Ma non c'è un caso in cui l' Iva è detraibile al 100% ???
E il costo in quale misura è deducibile? 
Esempio: un rappresentante di commercio che noleggia un autocarro(e quindi non devono essere rispettati i limiti massimi di costo che si riferiscono alle autovetture) deduce l'80% del costo e detrae totalmente l'Iva?
O nel caso di un amministratore di un'impresa, sia che il noleggio si riferisca a un'auto(quindi rispettando i limiti massimi di costo), sia un autocarro, deducibilità costo e detraibilità Iva integrali/totali?

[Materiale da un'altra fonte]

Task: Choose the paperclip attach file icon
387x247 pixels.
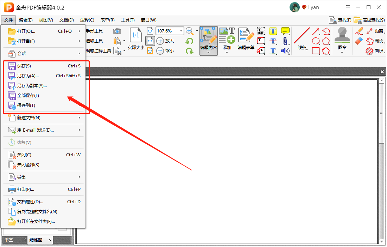Action: pos(285,41)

Secondo quale principio?

----------


## matteo_parma

Buongiorno,
per quanto riguarda l'IVA relativa ad un'auto aziendale data in uso al dipendente, si detrae l'importo al 40&#37; oppure in questo caso vige un'altra aliquota? 
Grazie

----------


## danilo sciuto

La fattispecie dell'uso promiscuo al dipendente dell'auto aziendale vale solo ai fini delle imposte dirette, non quindi ai fini Iva. 
ciao   

> Buongiorno,
> per quanto riguarda l'IVA relativa ad un'auto aziendale data in uso al dipendente, si detrae l'importo al 40% oppure in questo caso vige un'altra aliquota? 
> Grazie

----------


## matteo_parma

Vuol dire che tratto l'IVA sul noleggio di quest'auto come se fosse una qualunque auto aziendale detraendola al 40&#37;? 
Per quel che riguarda i costi di manutenzione, riparazione, ecc. dell'auto a noleggio, come viene trattata l'IVA? 
Grazie.

----------


## danilo sciuto

Vuol dire proprio questo. 
Stessa sorte per l'Iva sui costi di manutenzione, riparazione, ecc. dell'auto a noleggio. 
saluti   

> Vuol dire che tratto l'IVA sul noleggio di quest'auto come se fosse una qualunque auto aziendale detraendola al 40%? 
> Per quel che riguarda i costi di manutenzione, riparazione, ecc. dell'auto a noleggio, come viene trattata l'IVA? 
> Grazie.

----------